A writ lies when some right of a party is infringed. In fact,

chargesheet does not infringe the right of a party. It is only when

a final order imposing the punishment or otherwise adversely

affecting a party is passed, it may have a grievance and cause

of action. Thus, a chargesheet or show cause notice in

disciplinary proceedings should not ordinarily be quashed by the

Court

11. In State of Orissa and Anr. v. Sangram Keshari Misra (SCC pp.

315-16, para 10) this Court held that normally a chargesheet is

not quashed prior to the conclusion of the enquiry on the ground

that the facts stated in the charge are erroneous for the reason

that correctness or truth of the charge is the function of the

disciplinary authority. (See also Union of India v. Upendra

Singh).

12. Neither the disciplinary proceedings nor the chargesheet be

quashed at an initial stage as it would be a premature stage to

deal with the issues.

13. It is therefore clear that a Court can only interfere with continuation of enquiry

proceedings when there is complete lack of jurisdiction in holding of the enquiry

proceedings by the authority which is holding the enquiry, or because the

authority did not have the power to initiate the enquiry or the enquiry may be

barred by principle of res judicata or double jeopardise or that on the face of the

show cause notice even if facts are accepted as correct no charges are made

out or there is no cause of action or no violation of any law or rules etc etc."

14. Given the aforesaid legal position as it stands, this Court at this juncture is not

inclined to interfere with the issuance of the charge sheet by the department.
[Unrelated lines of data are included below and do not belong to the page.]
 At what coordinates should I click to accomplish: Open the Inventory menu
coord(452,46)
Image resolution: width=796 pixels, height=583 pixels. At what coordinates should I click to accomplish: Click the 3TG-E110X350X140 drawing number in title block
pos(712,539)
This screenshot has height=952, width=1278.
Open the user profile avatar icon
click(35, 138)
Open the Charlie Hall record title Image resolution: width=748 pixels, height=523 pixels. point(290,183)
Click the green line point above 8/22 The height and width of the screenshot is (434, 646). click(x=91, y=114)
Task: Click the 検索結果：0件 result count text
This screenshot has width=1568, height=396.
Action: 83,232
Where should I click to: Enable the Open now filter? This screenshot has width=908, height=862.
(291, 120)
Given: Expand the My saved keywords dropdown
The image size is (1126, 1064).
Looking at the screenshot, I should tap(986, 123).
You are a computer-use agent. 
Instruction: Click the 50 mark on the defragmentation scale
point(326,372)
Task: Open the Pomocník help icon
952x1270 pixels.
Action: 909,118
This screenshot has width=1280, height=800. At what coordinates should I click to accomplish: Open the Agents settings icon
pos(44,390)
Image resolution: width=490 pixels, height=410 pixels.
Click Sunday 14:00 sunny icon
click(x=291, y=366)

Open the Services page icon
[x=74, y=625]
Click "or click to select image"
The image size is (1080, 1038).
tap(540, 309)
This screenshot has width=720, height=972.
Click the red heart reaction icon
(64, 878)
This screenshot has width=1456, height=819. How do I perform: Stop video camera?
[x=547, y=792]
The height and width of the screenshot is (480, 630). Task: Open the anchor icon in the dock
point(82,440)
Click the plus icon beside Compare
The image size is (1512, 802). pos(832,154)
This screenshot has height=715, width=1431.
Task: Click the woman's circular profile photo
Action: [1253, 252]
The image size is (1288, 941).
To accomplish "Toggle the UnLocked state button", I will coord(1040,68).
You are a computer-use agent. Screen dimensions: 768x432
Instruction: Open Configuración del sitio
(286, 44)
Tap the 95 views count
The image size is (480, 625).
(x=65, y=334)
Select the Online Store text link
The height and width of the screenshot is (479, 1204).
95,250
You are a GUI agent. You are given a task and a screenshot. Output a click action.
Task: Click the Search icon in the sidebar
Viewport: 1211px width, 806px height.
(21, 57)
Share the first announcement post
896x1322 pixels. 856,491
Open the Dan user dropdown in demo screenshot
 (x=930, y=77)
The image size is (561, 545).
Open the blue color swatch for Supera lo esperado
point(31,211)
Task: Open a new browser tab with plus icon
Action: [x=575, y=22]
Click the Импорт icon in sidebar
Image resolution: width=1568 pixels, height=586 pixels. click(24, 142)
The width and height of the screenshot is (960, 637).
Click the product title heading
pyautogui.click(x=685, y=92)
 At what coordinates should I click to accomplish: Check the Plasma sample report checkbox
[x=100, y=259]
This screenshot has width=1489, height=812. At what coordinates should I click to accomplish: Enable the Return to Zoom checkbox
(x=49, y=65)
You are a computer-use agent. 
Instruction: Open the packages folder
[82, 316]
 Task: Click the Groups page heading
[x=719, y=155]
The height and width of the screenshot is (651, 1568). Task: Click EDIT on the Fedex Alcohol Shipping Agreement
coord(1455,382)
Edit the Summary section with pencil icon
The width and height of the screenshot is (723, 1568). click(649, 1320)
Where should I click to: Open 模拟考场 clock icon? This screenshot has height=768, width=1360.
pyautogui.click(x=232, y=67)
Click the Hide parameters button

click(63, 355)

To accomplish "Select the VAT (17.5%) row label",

It

would be left open for the petitioner to appear before the Disciplinary Authority

and submit a reply to the charge sheet.

15. It is made clear that in case if the petitioner has not filed reply till now, the

petitioner would be free to submit his reply within a further period of seven days

starting from today. Disciplinary Authority is expected to take into consideration

entire contents of the reply that petitioner shall be raising in his reply before

deciding the next course of action to be initiated. With the aforesaid

observations, the writ petition would stand disposed of.